Fonte: Reprodução internet
Fonte: Reprodução internet

E para que escrever sobre isso? Na verdade, há coisas que são assim: se falar é ruim,  não falar é muito pior.  E o que eu queria compartilhar contigo é mais ou menos isso: todos fomos, de alguma forma, abusados na infância. Então, quando alguém aparece nas mídias e denuncia uma vivência de abuso, todos podemos dizer: eu entendo. Estive na sua pele. De um jeito ou de outro.

E daí? Primeiro passo para não seguirmos adiante é não sendo os novos abusadores. Há momentos em que ver um pai dando um tapa no filho na rua me deixa indignada.
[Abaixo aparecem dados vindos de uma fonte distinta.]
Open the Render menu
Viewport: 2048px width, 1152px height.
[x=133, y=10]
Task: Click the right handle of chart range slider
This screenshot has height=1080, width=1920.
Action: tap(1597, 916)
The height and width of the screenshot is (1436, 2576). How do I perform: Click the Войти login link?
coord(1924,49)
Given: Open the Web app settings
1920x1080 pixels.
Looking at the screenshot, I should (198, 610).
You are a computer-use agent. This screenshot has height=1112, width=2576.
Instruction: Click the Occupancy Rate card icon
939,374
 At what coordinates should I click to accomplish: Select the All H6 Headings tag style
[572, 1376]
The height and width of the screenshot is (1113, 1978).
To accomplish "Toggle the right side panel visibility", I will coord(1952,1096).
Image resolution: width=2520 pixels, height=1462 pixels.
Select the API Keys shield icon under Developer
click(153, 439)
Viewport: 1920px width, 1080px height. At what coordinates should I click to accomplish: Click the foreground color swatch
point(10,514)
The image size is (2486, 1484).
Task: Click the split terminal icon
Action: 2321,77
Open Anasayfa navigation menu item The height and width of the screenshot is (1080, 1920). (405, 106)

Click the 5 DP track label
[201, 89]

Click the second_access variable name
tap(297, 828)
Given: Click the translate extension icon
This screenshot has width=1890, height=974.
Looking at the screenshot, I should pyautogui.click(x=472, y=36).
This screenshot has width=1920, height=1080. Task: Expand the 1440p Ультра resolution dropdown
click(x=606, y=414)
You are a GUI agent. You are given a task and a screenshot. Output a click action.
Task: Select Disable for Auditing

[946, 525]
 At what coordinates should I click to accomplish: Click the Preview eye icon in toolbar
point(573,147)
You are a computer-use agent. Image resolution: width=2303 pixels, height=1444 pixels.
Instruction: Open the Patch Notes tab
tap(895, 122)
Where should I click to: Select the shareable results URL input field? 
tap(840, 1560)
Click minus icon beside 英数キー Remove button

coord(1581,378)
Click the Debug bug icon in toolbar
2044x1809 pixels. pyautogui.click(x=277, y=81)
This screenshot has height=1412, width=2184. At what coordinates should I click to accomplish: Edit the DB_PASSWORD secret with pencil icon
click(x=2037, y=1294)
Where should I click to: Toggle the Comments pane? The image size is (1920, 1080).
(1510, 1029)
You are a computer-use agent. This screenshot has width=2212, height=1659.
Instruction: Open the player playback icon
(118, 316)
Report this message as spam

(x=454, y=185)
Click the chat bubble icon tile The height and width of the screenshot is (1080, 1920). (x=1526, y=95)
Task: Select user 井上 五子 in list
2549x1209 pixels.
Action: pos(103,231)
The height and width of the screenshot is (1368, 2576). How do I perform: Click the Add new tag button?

Mas dependendo da situação eu fico indignada quando ouço certas coisas que um pai diz para um filho. Fui professora de crianças por bastante tempo. Às vezes tinha medo de dizer que um aluno estava com algum comportamento inadequado em sala de aula porque a reação dos pais era tão violenta que piorava a situação.

Abuso não é um tema interessante. É necessário. Abuso psicológico parece mais sutil, mais disfarçado, parece que dói menos. Mas machuca, humilha, acaba com tua força. Então, presta atenção nas pessoas que hoje tentam ser abusivas contigo. Agora que você cresceu. Que tamanho pode não impedir tua defesa. Presta atenção. E se der, mantenha uma distância. Posso ser sincera? Eu, já quase uma velhinha, ainda tenho pessoas nas minha relações que abusam um pouco. Ou porque irritam, ou porque não devolvem os livros, ou porque não pagam o que devem ou simplesmente porque não me tratam como eu mereço. Mas uma coisa eu aprendi: só tem uma pessoa que pode ser abusiva comigo hoje e esta pessoa sou eu. As outras, eu posso mandar embora. Ou dizer para elas quais são os meus limites. Ou, se for difícil, manter uma distância segura. Mas não acho que seja simples. Porque o abuso muitas vezes vem embalado em forma de carinho, de amor, de paixão até.  Crime passional está nas manchetes quase todos os dias. Crime que começa como filme romântico, quase sempre.

Nós fomos abusados, de alguma forma. E de alguma forma, agora que crescemos, podemos evitar que a corrente do abuso continue. Para que haja crianças mais felizes. Estas crianças que fomos. Estas crianças que ainda somos, muitas vezes, ao lembrarmos de nossas dores do passado. Eu acho até que esta é nossa obrigação. Falar disso, tirar a sujeira do tapete. Limpar as feridas. De preferência, juntos. De preferência, com ajuda de profissionais. Para que o nosso presente seja mais leve. Para que o hoje seja melhor, para todos.